# Records
________
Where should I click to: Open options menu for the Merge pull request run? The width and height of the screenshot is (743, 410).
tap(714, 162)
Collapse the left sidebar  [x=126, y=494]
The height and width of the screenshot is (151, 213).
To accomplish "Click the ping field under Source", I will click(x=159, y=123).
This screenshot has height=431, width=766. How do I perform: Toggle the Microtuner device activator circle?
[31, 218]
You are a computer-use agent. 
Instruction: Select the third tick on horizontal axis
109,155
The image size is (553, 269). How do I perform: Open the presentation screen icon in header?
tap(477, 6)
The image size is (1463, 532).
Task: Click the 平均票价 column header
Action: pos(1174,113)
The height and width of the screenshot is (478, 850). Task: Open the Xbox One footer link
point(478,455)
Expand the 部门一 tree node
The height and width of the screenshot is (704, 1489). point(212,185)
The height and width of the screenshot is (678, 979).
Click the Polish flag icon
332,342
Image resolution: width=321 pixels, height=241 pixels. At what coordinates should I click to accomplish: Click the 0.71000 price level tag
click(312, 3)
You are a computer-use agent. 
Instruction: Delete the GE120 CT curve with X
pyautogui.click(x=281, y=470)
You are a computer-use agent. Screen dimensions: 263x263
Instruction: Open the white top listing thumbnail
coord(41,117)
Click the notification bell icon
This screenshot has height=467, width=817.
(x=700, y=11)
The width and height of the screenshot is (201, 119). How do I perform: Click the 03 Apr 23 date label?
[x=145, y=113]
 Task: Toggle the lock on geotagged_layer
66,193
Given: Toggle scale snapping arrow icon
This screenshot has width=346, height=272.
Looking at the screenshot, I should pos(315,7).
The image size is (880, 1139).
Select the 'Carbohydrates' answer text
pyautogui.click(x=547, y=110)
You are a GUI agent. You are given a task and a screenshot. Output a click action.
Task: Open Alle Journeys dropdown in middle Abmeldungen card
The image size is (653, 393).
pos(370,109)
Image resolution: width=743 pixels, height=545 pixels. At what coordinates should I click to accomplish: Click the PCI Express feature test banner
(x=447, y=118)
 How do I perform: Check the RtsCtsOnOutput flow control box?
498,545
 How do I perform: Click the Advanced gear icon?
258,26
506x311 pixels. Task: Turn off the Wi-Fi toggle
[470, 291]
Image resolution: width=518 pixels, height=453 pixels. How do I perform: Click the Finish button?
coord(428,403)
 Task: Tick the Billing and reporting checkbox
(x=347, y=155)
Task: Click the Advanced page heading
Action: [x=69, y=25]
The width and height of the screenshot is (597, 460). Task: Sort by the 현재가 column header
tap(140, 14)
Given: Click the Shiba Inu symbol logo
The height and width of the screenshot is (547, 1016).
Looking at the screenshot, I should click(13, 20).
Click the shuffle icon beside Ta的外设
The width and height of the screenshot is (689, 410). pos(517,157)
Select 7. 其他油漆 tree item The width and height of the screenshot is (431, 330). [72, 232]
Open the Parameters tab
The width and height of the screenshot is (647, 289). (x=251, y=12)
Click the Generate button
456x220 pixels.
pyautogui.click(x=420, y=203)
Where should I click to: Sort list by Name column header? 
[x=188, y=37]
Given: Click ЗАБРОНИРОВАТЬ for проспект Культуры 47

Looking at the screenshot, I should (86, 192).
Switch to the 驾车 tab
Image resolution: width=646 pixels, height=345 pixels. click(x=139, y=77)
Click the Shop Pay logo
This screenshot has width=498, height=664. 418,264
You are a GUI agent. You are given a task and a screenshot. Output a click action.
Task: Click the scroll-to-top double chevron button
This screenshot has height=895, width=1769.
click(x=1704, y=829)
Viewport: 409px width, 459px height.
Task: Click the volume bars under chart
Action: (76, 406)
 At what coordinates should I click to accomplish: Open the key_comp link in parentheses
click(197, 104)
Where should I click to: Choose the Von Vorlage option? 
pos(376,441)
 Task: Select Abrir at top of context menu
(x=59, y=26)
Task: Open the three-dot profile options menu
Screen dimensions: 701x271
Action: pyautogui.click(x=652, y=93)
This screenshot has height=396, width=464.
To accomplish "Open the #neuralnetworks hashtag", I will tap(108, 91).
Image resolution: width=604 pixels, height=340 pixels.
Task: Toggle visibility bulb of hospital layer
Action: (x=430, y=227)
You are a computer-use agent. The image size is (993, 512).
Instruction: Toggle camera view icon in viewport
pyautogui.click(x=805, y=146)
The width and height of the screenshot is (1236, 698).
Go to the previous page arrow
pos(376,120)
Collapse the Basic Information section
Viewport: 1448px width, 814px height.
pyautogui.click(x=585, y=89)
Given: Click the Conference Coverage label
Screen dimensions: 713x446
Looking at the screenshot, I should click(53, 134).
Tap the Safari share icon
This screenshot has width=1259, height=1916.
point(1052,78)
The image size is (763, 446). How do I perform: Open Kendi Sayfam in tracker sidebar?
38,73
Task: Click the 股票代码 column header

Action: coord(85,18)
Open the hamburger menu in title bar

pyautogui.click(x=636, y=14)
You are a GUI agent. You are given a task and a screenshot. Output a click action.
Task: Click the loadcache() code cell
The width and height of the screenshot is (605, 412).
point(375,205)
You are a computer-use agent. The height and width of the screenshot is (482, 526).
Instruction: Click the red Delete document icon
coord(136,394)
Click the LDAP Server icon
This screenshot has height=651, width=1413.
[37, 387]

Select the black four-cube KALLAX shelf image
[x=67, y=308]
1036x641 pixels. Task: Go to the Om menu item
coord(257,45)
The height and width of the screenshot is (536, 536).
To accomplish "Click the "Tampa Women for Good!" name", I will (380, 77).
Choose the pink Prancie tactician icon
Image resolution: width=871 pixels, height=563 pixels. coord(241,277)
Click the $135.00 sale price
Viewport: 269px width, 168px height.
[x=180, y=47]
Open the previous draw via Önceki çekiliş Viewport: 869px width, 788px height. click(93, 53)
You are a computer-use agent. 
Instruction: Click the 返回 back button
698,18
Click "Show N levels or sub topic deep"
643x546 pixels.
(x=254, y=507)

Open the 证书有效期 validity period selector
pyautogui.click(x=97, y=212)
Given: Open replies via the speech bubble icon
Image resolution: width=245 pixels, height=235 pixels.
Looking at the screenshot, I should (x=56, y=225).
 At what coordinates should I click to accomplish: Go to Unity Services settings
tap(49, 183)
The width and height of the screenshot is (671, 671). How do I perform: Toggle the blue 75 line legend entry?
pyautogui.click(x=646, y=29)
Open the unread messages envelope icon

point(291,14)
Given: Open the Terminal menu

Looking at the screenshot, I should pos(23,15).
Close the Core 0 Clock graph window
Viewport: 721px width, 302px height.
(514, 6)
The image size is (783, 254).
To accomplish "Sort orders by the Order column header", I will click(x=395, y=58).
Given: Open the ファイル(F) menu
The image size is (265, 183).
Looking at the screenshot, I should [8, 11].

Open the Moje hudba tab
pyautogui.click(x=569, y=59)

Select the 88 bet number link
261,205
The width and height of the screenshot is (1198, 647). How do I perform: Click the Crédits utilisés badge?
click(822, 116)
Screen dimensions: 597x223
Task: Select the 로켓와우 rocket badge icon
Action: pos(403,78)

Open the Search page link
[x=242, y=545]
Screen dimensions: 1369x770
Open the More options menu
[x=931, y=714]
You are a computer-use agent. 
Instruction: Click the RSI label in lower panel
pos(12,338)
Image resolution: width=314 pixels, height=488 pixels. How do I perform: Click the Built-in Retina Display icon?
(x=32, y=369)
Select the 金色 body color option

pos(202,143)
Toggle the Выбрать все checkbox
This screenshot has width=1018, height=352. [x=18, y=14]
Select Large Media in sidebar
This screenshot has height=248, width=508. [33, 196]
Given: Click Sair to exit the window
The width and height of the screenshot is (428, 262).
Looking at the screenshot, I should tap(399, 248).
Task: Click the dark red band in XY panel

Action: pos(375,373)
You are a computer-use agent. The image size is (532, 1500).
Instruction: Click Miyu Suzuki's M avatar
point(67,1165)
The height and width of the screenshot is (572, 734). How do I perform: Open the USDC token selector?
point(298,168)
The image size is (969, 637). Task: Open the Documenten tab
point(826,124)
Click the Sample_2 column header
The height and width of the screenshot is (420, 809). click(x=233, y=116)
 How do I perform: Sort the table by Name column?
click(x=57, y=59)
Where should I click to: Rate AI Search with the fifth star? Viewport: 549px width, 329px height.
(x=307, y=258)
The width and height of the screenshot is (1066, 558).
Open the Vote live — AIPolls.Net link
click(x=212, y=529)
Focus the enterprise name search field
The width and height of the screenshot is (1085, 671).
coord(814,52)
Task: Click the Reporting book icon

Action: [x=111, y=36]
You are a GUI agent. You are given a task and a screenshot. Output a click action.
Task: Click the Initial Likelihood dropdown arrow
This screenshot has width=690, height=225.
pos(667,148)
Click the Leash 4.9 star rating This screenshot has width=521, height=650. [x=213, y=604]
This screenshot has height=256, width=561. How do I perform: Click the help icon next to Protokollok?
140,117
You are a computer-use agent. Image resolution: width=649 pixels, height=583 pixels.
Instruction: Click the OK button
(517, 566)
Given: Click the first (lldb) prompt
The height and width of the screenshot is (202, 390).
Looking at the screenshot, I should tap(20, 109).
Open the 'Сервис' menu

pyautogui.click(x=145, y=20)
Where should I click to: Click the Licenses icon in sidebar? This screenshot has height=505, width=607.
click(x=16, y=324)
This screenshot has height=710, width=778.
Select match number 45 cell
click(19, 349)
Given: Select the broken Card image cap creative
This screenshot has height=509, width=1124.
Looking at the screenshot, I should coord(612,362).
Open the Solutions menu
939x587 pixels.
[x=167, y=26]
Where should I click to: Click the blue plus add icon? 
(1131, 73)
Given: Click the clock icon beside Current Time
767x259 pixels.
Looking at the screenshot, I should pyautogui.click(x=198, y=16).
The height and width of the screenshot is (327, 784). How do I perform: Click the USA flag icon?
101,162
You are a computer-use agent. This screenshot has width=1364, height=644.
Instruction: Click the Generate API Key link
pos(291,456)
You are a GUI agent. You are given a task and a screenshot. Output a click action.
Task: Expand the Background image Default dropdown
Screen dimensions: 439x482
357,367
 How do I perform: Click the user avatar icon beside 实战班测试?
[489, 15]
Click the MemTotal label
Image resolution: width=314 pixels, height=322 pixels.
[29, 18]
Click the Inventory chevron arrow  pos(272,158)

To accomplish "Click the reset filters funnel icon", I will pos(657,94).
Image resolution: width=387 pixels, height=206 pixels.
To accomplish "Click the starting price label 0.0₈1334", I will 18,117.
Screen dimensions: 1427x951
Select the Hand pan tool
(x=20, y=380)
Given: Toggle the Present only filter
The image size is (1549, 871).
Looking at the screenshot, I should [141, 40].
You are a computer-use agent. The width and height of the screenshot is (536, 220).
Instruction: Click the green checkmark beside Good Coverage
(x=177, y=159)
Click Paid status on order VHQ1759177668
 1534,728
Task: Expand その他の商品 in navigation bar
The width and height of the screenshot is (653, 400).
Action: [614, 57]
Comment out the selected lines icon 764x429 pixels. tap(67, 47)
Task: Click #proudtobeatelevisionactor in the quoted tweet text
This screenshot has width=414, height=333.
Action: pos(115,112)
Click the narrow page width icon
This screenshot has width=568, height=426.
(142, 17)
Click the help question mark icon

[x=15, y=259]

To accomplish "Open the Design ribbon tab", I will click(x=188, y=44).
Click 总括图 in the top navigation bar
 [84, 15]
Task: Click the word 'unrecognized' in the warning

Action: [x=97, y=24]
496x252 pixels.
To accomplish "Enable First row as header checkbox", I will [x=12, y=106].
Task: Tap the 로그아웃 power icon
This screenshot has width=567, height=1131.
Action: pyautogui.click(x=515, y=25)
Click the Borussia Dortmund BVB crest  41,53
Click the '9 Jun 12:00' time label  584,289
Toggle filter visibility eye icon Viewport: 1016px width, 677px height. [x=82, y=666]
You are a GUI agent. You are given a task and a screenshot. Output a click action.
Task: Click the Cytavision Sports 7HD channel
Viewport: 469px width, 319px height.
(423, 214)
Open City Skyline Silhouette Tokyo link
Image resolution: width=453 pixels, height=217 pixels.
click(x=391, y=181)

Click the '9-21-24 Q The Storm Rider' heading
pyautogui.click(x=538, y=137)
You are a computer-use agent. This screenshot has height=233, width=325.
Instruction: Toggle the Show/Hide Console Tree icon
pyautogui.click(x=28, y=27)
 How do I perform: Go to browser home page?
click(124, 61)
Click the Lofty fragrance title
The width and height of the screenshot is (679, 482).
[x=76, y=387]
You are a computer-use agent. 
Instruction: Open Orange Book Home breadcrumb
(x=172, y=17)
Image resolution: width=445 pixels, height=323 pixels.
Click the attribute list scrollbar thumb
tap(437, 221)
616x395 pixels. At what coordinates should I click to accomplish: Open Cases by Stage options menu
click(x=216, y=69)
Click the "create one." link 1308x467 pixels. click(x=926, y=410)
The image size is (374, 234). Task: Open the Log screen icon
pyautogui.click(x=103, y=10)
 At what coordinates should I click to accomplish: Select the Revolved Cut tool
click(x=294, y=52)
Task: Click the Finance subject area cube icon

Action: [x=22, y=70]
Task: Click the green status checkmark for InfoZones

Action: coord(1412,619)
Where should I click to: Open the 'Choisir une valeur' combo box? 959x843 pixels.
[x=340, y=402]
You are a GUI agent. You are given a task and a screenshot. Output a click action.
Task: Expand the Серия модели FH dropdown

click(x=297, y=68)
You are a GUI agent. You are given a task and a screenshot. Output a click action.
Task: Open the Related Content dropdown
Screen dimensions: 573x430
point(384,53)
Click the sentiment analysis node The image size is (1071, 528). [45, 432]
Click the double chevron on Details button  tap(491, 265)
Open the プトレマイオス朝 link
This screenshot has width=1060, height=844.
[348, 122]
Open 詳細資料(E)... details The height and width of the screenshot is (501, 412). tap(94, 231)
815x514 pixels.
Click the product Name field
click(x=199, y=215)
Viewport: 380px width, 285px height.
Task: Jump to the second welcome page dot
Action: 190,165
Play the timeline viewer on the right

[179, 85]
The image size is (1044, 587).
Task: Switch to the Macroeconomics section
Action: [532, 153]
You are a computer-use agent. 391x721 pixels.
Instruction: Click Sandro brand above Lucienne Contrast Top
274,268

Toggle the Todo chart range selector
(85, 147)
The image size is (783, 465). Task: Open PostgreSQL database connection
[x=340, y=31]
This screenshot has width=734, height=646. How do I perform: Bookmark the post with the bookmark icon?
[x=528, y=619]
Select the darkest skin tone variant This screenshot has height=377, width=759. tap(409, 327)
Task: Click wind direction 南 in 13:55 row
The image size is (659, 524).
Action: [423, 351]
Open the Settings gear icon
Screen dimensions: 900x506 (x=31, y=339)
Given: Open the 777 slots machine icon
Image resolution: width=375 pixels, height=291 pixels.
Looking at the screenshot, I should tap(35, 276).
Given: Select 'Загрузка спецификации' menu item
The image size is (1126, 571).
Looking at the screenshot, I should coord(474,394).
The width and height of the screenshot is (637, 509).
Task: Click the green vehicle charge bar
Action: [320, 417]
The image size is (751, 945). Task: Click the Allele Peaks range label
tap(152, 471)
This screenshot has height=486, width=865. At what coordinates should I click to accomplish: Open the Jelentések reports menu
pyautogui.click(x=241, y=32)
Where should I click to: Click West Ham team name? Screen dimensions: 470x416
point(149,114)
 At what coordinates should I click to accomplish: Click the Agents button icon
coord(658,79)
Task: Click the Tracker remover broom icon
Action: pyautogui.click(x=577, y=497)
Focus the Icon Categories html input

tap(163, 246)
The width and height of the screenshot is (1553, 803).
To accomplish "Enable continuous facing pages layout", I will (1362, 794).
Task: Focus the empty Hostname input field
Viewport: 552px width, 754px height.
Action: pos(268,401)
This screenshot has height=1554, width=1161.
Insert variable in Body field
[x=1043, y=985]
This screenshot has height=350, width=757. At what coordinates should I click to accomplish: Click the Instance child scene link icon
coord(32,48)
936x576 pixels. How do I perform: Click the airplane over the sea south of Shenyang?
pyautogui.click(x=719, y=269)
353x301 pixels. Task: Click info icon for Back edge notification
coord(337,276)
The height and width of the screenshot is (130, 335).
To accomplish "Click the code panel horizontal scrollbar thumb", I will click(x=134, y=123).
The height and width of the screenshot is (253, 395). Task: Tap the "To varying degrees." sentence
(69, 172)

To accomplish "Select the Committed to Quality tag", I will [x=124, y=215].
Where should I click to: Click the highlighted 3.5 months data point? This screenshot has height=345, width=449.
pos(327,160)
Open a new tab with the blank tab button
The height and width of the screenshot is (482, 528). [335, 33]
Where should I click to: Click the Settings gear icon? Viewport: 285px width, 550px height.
________
# Your task
Keep both end lines and retype everything in the records above from the line containing "Given: Click Sair to exit the window" through the line containing "Given: Click the first (lldb) prompt", exactly, with nothing else.

# Written solution
Given: Click Sair to exit the window
The width and height of the screenshot is (428, 262).
Looking at the screenshot, I should tap(399, 248).
Task: Click the dark red band in XY panel

Action: pos(375,373)
You are a computer-use agent. The image size is (532, 1500).
Instruction: Click Miyu Suzuki's M avatar
point(67,1165)
The height and width of the screenshot is (572, 734). How do I perform: Open the USDC token selector?
point(298,168)
The image size is (969, 637). Task: Open the Documenten tab
point(826,124)
Click the Sample_2 column header
The height and width of the screenshot is (420, 809). click(x=233, y=116)
 How do I perform: Sort the table by Name column?
click(x=57, y=59)
Where should I click to: Rate AI Search with the fifth star? Viewport: 549px width, 329px height.
(x=307, y=258)
The width and height of the screenshot is (1066, 558).
Open the Vote live — AIPolls.Net link
click(x=212, y=529)
Focus the enterprise name search field
The width and height of the screenshot is (1085, 671).
coord(814,52)
Task: Click the Reporting book icon

Action: [x=111, y=36]
You are a GUI agent. You are given a task and a screenshot. Output a click action.
Task: Click the Initial Likelihood dropdown arrow
This screenshot has width=690, height=225.
pos(667,148)
Click the Leash 4.9 star rating This screenshot has width=521, height=650. [x=213, y=604]
This screenshot has height=256, width=561. How do I perform: Click the help icon next to Protokollok?
140,117
You are a computer-use agent. Image resolution: width=649 pixels, height=583 pixels.
Instruction: Click the OK button
(517, 566)
Given: Click the first (lldb) prompt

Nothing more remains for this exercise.